### 読む文章:

刑事事件が家族に知られるタイミングと知られないようにする方法

 

 

このページは弁護士 楠 洋一郎が執筆しています。

 

 

 

 

逮捕・家宅捜索されたケース

警察が自宅に来て本人を逮捕するときや家宅捜索を実施するときは、当然ですが、同居の家族に知られる可能性が高いです。

 

 

警察が自宅以外の場所で本人を逮捕したときは、警察から逮捕した旨家族に連絡がいくことが多いです。

 

 

仮に警察から連絡がなくても、本人が逮捕されれば、家に帰って来れないわけですから、同居の家族に隠し通すのは難しいと思われます。

 

 

ただ、1人暮らしの方で勾留前に釈放されたときは、警察から家族に連絡がなく実名報道もされなければ、逮捕されたことが家族に発覚しないケースもあるでしょう。

 

 

逮捕・家宅捜索されないケース

逮捕や家宅捜索がなければ家族に知られないというわけではありません。刑事事件が家族に知られるタイミングとしては以下の4つが考えられます。

 

 

 ①身元引受人を立てるとき

逮捕されずに任意で警察の取調べを受ける場合は、身元引受人を立てるように求められることが多いです。身元引受人とは、被疑者が逃げたり証拠隠滅をしないよう監督する人のことです。

 

 

警察は本人の家族が身元引受人になることを想定しています。そのため、上司など他に適当な人がいなければ、警察は家族に連絡し、警察署まで本人を迎えに来させることが多いです。この段階で、刑事事件が家族に知られてしまいます。

 

 

【家族に知られないようにするために】

弁護士を身元引受人として自首することが考えられます。弁護士が身元引受人になれば、警察から家族に連絡がいくことは通常ありません。

 

 

痴漢や盗撮、万引きなどのケースで、事件の現場からそのまま警察署に連行されたときは、弁護士に相談する時間的余裕はないと思われます。

 

 

スマホで弁護士に相談したとしても、事前に契約していない限り、面識のない弁護士がすぐに駆けつけてくれることはないでしょう。

 

 

どうしても家族に知られたくなければ、上司や友人など家族以外の人を身元引受人に立てることになります。

 

 

また、同居の妻には絶対に知られたくないが、実家の親であれば知られてもやむを得ないというような場合は、親を身元引受人に指定することになります。

 

 

【関連ページ】

家族・上司が身元引受人になる4つのパターンと弁護士の対応

 

②検察官から呼び出しを受けるとき

警察から身元引受人を立てるように言われなかった場合や、上司や友人を身元引受人にした場合、警察段階では家族に知られない可能性が高いです。ただ、事件が警察から検察に引き継がれた時点で家族に知られる可能性が高まります。

### データ部分:

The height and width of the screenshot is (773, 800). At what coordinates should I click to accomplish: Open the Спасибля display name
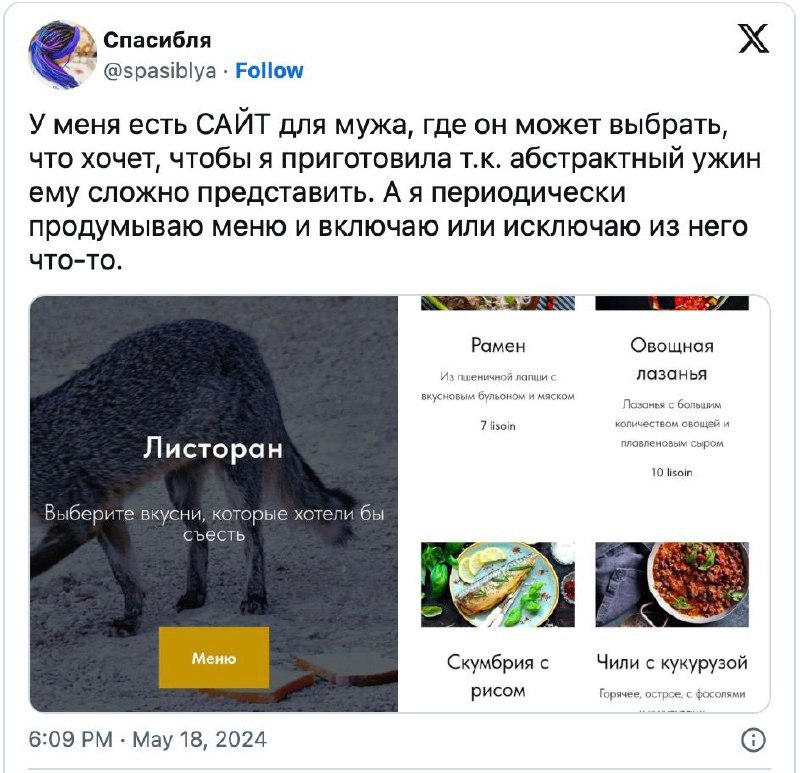157,40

### やること:
1 > 文章でケースの例として挙げられている犯罪を、すべて書き出してください。
2 > 文章のうち、「ただ、1人暮らしの方で勾留前」を含む語句で始まり「は以下の4つが考えられます。」で終わる部分を、一字も変えずに返してください。
一覧はここでは使いません。

### 各課題の解答:
1 > 痴漢、盗撮、万引き

2 >
ただ、1人暮らしの方で勾留前に釈放されたときは、警察から家族に連絡がなく実名報道もされなければ、逮捕されたことが家族に発覚しないケースもあるでしょう。

 

 

逮捕・家宅捜索されないケース

逮捕や家宅捜索がなければ家族に知られないというわけではありません。刑事事件が家族に知られるタイミングとしては以下の4つが考えられます。